Comments from participating student
Tomomi Sugiyama, Materials Engineering

As everything from the pre-visit lectures to the final presentations at the seminar was conducted in English, and with the constant flurry of questions from the proactive international participants, I often felt like I was at a university seminar overseas. It was a truly stimulating experience for all of the Japanese students who participated. I want to express my thanks to the professionals from Central Research Institute of Electric Power Industry and JFE Steel corporation who helped us throughout the event.

Report on plant visit from teaching assistant
Vincent Irawan, Metallurgy and Ceramics Science

Iron and steel have long been known as important materials for the development of human civilization. However, these advantages are diminished by the energy-voracious processes to obtain these materials such as reducing iron oxides and cleaning pig iron with a blast furnace and basic oxygen steel making.
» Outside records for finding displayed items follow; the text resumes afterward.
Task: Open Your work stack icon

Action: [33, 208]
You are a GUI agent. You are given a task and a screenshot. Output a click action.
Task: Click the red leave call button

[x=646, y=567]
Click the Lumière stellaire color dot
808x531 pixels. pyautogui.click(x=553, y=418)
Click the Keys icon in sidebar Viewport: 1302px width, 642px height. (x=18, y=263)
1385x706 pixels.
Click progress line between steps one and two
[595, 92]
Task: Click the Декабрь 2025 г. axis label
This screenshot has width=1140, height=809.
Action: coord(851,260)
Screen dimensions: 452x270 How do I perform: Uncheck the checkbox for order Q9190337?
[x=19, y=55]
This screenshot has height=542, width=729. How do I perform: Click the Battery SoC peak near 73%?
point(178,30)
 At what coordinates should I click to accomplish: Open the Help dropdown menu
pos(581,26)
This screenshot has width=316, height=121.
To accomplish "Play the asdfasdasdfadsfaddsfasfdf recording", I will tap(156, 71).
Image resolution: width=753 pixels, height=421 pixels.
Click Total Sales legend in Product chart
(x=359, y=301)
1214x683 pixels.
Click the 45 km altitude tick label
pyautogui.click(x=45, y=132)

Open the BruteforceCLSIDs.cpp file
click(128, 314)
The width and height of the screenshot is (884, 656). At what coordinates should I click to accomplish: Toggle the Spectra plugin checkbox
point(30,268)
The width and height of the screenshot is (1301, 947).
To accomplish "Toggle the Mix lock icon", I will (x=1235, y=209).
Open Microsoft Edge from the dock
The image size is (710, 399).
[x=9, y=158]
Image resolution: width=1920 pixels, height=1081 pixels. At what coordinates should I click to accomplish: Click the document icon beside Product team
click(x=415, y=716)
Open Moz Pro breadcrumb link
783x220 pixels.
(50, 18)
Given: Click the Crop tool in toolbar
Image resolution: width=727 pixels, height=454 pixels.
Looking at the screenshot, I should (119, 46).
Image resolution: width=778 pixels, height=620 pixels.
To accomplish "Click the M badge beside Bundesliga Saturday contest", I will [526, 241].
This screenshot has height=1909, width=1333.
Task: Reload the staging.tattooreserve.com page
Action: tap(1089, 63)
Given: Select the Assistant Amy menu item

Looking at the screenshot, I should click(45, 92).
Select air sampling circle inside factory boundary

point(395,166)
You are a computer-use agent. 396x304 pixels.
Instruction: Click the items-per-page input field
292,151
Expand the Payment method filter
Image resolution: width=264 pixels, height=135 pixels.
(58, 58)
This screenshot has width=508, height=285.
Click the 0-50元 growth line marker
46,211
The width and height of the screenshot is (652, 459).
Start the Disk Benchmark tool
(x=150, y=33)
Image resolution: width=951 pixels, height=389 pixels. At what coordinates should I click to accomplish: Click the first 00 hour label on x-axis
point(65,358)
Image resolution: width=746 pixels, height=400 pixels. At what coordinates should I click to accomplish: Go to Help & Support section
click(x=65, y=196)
Thus, to impart environmental awareness to new students, a site visit was carried out at JFE Steel, Chiba Plant, on February 25 and 26, 2016.

The Chiba factory consist of plants for iron-steel making and a coiling plant. First, iron oxides, flux, and cokes were discharged to the blast furnace. After that, the resulting iron (called pig iron due to its high impurity content) was moved into the basic oxygen furnace (BOF) in order to be converted into steel, but beforehand steel scraps were discharged into the BOF. According to JFE, this is carried out to recycle steel and protect the furnace. Finally, the resulting steel was continuously poured to form a thick, bed-like structure called a slab. These slabs were then rolled in hot conditions to prevent cracking and to form a thinner product. At this point, these steel plates enter the cold rolling process, in order to be wound up into coil. However, due to the limited capacity of the cold rolling process, these steel plates were piled up outdoors. One interesting aspect of JFE Steel technology is the hot continuous rolling process. Engineers pointed out that other steel making plants were often used to separately heat and roll the slab in different batches, which increased energy and time consumption. In the end, JFE introduced the technology used to concurrently heat and roll the slab.